Page excerpt:
_ _ _ _ _ _ _
Weekly Message 11-4-11

4 November 2011 7 Cheshvan 5772 

Shalom Chaverim, 

This Wednesday’s Limud Clali program put a face (actually, two faces) on homelessness as we welcomed three guests from the National Coalition for the Homeless (NCH). Two of the speakers were formerly homeless and shared their powerful, personal stories. The third, a volunteer for NCH, moderated the conversation and helped educate us about the myths and realities of homelessness and its causes, as well as about what we can do to help.  

At the end of the presentation there were a few minutes for questions and answers. One member of our community asked, “What do you recommend we do if we encounter a homeless person on the street? Should we give them money?” Interestingly, our formerly homeless guests both recommended not giving money but rather buying them food or something else they need. And then a student asked a question that I found particularly meaningful.  

“Can you share with us how you felt when you were homeless on the street and would see people walking by you?” she asked. I was struck by the student’s capacity and desire for empathy, to understand the experience of these “others”. She seemed to understand that no matter how much we discuss texts, laws, or ethical standards for how we should treat people, what most impacts our actions are empathy and compassion, our abilities to fully see the other, and our awareness of how our choices and actions affect others.   

This is the starting place for tikkun olam, the urge to repair our broken world. And, according to one midrash (Genesis Rabbah 39:1), it was these capacities to see and feel our broken world, especially, perhaps, when others could not or would not, that caused God to reach out to Avram (before his name changed to Avraham) for the first time in this week’s parsha, Lech Lecha. According to the well-known parable, Avram is compared to a person who was walking and saw a castle or tower burning but could not see its owner. The person called out, “Is there no master/owner in charge of this castle?” Just then, the owner of the castle peeked out from it and said, “I am the owner.” So, too, the Midrash teaches us, did Avram look at our world and ask, “Is there no ruler of this world?” This prompted God to call out to him, “lech lecha – Go forth . . .”
_ _ _ _ _ _ _
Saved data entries
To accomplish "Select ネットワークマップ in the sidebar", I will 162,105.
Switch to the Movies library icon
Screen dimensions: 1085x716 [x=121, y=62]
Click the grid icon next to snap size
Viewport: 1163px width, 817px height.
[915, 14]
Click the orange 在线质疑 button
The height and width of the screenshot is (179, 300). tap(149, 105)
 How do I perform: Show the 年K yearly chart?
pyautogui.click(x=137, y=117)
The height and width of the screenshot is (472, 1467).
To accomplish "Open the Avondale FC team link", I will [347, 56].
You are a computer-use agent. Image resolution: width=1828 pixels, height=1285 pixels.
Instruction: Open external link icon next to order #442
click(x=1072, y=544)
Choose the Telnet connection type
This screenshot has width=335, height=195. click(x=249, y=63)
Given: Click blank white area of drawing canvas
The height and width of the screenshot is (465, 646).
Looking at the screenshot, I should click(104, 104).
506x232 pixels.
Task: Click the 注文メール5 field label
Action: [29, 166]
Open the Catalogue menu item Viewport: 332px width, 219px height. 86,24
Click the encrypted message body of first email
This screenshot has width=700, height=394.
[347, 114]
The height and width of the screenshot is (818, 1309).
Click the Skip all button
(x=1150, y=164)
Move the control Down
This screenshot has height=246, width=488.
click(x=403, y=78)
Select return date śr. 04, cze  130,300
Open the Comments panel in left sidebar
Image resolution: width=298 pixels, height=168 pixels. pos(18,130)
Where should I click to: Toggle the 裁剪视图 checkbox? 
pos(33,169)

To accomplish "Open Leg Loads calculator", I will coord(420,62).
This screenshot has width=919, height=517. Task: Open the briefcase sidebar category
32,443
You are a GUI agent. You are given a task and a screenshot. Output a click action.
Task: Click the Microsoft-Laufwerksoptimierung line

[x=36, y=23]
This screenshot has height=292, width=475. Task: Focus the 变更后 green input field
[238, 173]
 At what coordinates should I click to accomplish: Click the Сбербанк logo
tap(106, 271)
_ _ _ _ _ _ _
To do:
Answer these questions from the weekly message above:
(a) How many guests from the National Coalition for the Homeless attended the Limud Clali program?
(b) What did the formerly homeless guests recommend doing instead of giving money to a homeless person on the street?
(c) Which midrash does the message cite for the parable about Avram?

Written reply:
(a) Three.
(b) Buying them food or something else they need.
(c) Genesis Rabbah 39:1.